Tyrannique car on ne choisit plus de faire appelle au FMI, il s’impose de lui-même au pays en manque de liquidité. Même si ils veulent chercher de l’argent ailleurs, aucun prêteur n’osera signer un contrat avec un Etat désavoué (qui a quitté le droit chemin) par le Fond, ainsi on voit renaître un néo-colonialisme bien réel, la souveraineté de nombreux Etats est écrasée par le diktat du libre marché, les élections ne servent plus à rien car les dirigeants doivent se conformer aux volontés de Washington (Stiglitz relate même un cas extrême où l’accord avec le FMI stipulait quelles lois devaient être votées).

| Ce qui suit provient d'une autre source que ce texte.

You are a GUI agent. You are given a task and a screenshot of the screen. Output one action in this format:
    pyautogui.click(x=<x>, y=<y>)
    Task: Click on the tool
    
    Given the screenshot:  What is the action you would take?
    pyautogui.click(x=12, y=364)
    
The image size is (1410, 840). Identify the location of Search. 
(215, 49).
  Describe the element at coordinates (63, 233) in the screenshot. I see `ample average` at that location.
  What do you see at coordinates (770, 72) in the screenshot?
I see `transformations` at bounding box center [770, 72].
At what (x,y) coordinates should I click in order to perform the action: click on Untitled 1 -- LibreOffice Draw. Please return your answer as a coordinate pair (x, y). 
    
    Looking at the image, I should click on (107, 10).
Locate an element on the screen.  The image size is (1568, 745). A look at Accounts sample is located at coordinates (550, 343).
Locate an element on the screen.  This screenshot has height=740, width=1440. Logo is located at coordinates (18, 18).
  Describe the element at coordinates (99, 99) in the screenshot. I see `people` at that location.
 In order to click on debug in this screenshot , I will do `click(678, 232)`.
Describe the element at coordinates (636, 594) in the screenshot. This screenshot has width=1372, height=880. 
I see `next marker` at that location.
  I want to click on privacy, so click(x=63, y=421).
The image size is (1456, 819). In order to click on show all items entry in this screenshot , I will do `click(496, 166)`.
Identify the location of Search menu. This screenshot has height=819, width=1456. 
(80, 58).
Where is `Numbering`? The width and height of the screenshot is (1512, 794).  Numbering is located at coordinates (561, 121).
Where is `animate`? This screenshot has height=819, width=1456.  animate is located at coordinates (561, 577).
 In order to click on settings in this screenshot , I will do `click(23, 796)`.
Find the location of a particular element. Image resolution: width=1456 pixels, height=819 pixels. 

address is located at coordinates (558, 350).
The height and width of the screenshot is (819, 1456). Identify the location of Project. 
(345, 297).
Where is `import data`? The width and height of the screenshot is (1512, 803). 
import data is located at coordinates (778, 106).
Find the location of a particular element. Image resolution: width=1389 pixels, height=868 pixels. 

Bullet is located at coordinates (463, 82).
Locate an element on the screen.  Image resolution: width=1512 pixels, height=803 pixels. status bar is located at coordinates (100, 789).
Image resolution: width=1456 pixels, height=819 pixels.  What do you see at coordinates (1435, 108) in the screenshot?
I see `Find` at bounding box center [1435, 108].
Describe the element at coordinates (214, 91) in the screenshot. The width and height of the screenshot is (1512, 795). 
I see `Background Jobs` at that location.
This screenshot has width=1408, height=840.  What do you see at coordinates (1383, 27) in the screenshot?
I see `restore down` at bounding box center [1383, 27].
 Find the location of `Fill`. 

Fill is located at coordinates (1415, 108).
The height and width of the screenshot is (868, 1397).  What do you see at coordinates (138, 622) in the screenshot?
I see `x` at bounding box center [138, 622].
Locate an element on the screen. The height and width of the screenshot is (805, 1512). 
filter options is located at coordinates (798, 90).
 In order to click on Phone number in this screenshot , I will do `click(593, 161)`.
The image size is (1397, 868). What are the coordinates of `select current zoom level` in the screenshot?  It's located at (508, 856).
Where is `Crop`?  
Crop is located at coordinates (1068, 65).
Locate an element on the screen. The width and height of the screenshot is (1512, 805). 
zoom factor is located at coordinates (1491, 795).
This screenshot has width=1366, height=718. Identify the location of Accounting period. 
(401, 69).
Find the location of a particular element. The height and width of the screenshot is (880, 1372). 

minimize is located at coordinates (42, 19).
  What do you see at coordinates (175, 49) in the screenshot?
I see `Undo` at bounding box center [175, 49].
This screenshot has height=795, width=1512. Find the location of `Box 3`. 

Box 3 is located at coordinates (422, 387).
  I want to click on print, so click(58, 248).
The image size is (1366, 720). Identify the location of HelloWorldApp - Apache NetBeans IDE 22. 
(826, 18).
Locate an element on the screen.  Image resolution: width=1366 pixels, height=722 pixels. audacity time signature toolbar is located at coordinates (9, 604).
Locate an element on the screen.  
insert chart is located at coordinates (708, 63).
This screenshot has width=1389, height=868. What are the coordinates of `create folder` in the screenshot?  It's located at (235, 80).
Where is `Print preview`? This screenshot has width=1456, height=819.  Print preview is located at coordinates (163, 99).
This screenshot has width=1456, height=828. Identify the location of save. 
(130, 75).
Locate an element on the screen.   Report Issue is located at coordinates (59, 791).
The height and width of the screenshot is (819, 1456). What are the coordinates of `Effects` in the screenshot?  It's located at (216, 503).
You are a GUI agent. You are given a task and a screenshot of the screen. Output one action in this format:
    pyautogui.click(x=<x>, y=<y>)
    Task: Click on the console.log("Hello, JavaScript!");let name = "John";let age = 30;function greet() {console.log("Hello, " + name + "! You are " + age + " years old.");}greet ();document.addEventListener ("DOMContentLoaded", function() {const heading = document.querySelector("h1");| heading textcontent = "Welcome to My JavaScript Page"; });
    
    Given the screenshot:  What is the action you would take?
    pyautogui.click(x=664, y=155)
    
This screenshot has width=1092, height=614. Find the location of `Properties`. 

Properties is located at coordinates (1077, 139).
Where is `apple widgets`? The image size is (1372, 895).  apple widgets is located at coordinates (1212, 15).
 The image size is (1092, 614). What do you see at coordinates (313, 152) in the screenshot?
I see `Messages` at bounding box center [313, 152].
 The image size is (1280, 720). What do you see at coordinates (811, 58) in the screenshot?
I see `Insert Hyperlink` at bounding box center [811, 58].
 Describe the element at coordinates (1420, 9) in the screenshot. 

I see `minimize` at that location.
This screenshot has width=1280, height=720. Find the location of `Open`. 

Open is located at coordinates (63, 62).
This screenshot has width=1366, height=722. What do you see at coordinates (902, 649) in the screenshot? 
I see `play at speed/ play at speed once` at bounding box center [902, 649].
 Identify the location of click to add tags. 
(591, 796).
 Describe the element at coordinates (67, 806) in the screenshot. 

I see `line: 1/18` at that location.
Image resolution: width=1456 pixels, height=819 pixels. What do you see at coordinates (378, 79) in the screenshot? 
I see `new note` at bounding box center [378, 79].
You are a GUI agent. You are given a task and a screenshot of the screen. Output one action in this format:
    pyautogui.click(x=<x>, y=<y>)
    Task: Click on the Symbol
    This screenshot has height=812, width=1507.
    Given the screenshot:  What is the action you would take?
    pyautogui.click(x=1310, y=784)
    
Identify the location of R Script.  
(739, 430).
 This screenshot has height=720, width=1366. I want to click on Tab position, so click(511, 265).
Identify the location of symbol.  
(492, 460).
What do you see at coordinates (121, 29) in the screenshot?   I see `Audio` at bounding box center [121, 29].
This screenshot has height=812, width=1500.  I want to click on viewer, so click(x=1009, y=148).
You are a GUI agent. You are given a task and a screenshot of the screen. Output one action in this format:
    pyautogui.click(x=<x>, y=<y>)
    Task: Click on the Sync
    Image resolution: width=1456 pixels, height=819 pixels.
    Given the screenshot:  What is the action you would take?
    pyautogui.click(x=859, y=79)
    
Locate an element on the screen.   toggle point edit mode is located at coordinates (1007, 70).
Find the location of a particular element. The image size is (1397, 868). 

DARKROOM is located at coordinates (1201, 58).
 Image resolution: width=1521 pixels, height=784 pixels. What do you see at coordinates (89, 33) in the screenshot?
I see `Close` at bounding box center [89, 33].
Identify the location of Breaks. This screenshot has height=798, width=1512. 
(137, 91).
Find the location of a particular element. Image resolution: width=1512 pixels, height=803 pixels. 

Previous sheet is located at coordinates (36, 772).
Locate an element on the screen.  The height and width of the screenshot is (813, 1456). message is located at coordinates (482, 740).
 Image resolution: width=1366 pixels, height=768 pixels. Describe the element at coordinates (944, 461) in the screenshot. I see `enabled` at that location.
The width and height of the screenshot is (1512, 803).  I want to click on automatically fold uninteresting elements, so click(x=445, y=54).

L’ancien directeur de la Banque Mondiale démonte la plupart des dogmes, souligne les avancées de la science économique moderne, trop souvent occultée au profit des bonnes vieilles méthodes et des bons vieux slogans, souligne aussi les exemples de pays qui, n’ayant pas suivis les « recommandations » du FMI ne s’en portent que mieux. Il dénonce le rôle malsain du Fond lors de la crise asiatique (qui a été beaucoup plus forte due aux décisions d’austérité qui plombèrent encore plus fort les économiques des Tigres et de leurs voisins) ou de la transition russe.

L’échec du FMI est donc patent, tant dans le fond que dans la forme mais personne dans ces bureaux ne l’admettra complètement (périodiquement, on avoue tout de même certains échecs). L’institution ne participe plus à la stabilité économique mondiale mais à la santé financière des grands financiers occidentaux.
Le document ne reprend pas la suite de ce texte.